Havia , naquela altura, a desconfiança de que a Argentina não consagraria Messi da forma que lhe faltava ou vice-versa. Um dilema que ocorreu com outros craques: o de não conseguir replicar com a camisa do seu país, o que faz por clube. Também naquela altura tinha Di Maria voando tanto que a bola passou mais pelos pés dele do que de Messi, e os suíços fizeram rodízio em faltas para tentar parar seu principal talento que é a habilidade para criar.
A Suíça, com um futebol pragmático que vinha desde 2006 quando foi eliminada da Copa do Mundo sem sofrer nenhum gol a não ser em disputa de pênalti, a se destacar por uma defesa forte. Porém podia sair mais por ter um meio com Inler (que qualidade de passe e visão de jogo), Shaquiri (troncudinho que jogava bola) e Xhaka (escalado como o meia ofensivo).
O encaixe da marcação deixou o jogo muito disputado, sem que a técnica deixasse de aparecer. Bastante difícil achar espaço. Ricardo Rodriguez na lateral esquerda tem o mesmo nível alto no apoio, na recomposição e na defesa. Ali foi o primeiro duelo entre Messi e Xhaka, duelo esse que terminou 0-0 e foi para prorrogação.
Num sol de começo de tarde no Brasil, os atletas exaustos pela disputa, mas não deixaram de cumprir seus papéis de não dar espaço. Principalmente para Di Maria que estava inspirado só esperando um mínimo espaço, que quando aconteceu ele guardou no cantinho na saída do goleiro.
Depois da tradicional comemoração de coração com as mãos, escolha da direção de imagem em mostrar Lichtsteiner, lateral suíço, dentro do gol a segurar a rede incrédulo de que a bola tinha entrado no minuto 117. Repito: um dos momentos mais marcantes que vi no esporte.
Para fechar, uma cabeçada da Suíça que bate na trave, volta na canela de um e sai por poucos centímetros da meta... que jogo!

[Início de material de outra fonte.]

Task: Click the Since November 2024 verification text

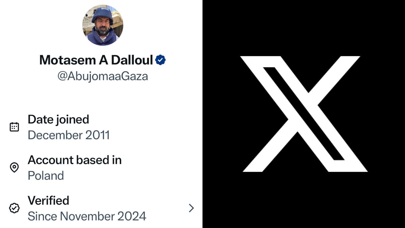Action: point(87,216)
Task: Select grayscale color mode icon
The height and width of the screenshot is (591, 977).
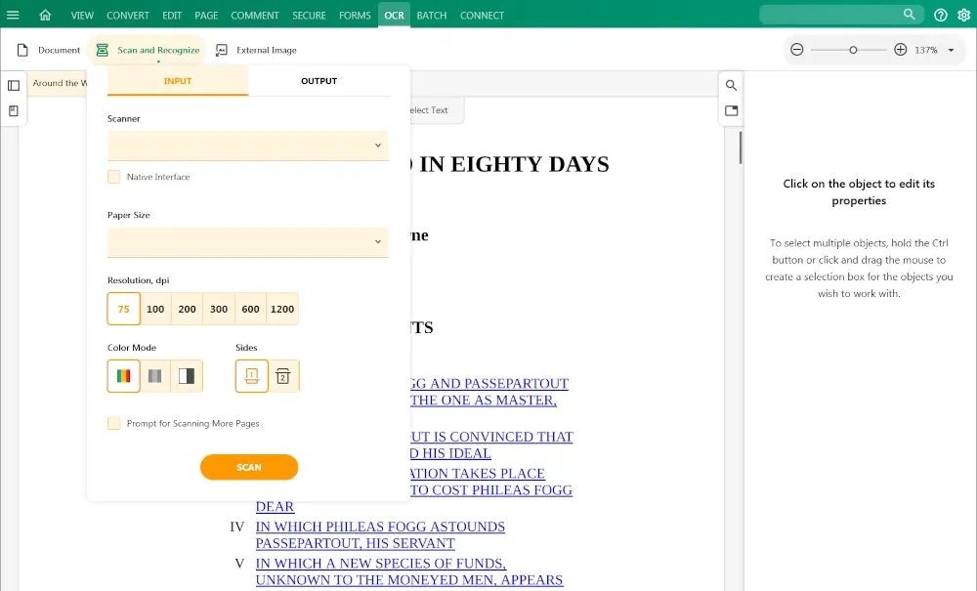Action: tap(154, 376)
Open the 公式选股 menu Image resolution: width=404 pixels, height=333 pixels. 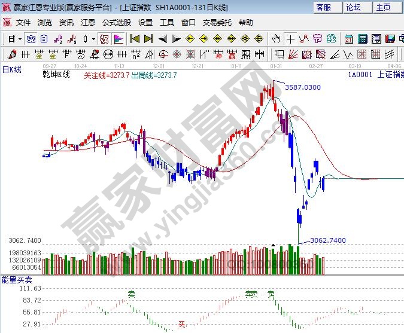pyautogui.click(x=117, y=23)
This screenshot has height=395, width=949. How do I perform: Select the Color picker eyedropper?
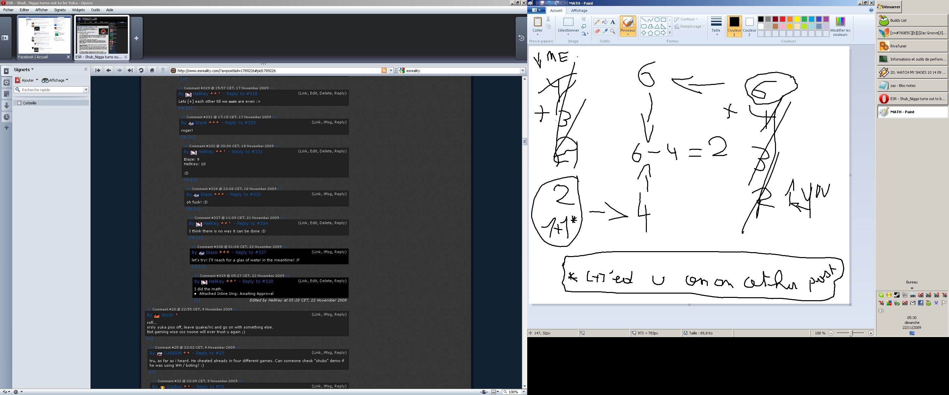coord(605,31)
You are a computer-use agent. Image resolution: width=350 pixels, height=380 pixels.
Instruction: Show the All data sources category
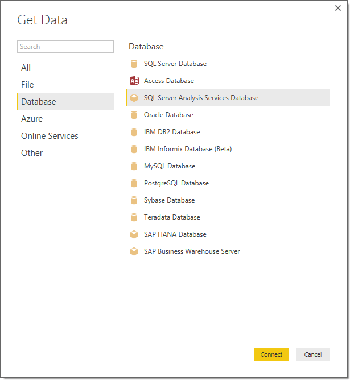pyautogui.click(x=26, y=68)
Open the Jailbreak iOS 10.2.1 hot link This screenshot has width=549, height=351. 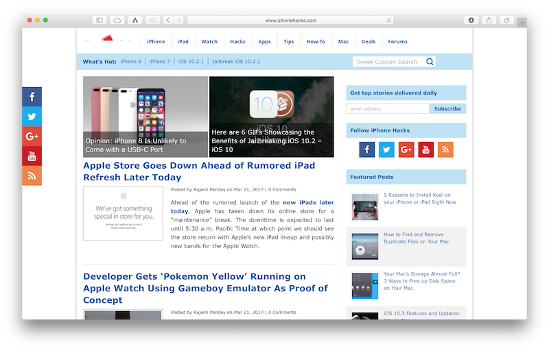(235, 62)
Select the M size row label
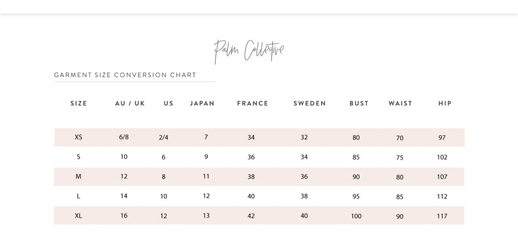The height and width of the screenshot is (249, 518). point(79,177)
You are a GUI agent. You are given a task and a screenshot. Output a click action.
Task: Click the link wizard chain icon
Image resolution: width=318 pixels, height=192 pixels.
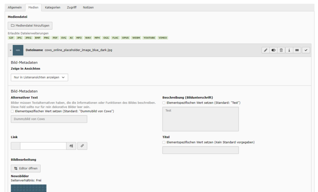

No de 2026, a Argentina tem outro tipo de autoridade. Defende o título e tem um time bem melhor. A Suíça continua com defesa como ponto forte, melhorou o ataque, mas o meio caiu um pouco. Novamente o jogo foi para prorrogação. Xhaka, único remanescente do meio, consolidado no Arsenal por diversas temporadas e com feito histórico de vencer bundesliga invicto com o Bayer, agora á mais um volante, mas um clássico que rege o time, acerta chutes fortíssimos e quase não erra passe. Quando errou, já na prorrogação, e em decorrência disso o Messi disparou na tentativa de 'matar' o jogo, foi ele quem se recuperou e desviou o arremate para escanteio. O modo de correr e cobrir o espaço, o modo que bloqueou a bola de um jogador que pode ser meia ofensivo mostra o quão grande é Xhaka. E fez contra um do mais difíceis de ser marcado.
Esse foi o momento mais marcante da partida porque se trata da essência. Mais do que o golaço de Júlian Álvarez que deu a classificação.